Only a number is expected in reply: the number of lines below that include the word "every".

Saved entries
▼
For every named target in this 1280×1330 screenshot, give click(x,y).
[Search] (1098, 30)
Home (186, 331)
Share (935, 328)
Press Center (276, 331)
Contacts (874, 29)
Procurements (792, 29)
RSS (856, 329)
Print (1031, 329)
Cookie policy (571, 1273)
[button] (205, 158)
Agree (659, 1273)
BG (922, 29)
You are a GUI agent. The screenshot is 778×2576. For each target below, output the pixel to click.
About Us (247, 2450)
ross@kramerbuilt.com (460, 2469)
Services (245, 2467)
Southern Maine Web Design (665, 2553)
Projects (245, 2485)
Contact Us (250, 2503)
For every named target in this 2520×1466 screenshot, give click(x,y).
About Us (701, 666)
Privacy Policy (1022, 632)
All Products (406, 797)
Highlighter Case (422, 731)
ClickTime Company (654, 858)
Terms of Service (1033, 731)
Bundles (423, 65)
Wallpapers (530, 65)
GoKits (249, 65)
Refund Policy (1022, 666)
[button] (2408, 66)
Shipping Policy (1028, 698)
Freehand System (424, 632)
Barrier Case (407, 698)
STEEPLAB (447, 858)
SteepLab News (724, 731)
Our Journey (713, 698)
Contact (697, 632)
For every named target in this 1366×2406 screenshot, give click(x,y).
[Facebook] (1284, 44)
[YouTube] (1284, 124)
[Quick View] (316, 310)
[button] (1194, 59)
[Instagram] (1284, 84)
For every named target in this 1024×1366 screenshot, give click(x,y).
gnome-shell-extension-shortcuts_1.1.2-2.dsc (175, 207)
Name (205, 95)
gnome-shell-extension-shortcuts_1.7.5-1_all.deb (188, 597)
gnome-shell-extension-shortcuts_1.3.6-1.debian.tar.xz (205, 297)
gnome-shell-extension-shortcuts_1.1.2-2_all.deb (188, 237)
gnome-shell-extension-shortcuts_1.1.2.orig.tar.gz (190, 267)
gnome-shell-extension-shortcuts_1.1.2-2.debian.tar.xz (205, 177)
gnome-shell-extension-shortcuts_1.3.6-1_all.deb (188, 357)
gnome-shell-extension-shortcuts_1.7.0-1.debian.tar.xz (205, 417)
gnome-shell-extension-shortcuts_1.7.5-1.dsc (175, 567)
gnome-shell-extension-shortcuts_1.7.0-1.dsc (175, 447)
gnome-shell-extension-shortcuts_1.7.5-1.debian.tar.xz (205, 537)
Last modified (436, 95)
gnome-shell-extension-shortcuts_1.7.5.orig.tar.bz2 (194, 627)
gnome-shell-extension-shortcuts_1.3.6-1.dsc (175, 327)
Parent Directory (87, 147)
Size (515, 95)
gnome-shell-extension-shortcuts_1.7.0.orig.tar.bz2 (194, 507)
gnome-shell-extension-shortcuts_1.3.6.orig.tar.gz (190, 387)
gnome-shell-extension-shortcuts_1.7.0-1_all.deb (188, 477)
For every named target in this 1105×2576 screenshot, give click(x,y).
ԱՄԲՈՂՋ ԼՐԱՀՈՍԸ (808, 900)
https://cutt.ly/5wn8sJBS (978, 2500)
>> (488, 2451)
▲
* **Solved exercise**
5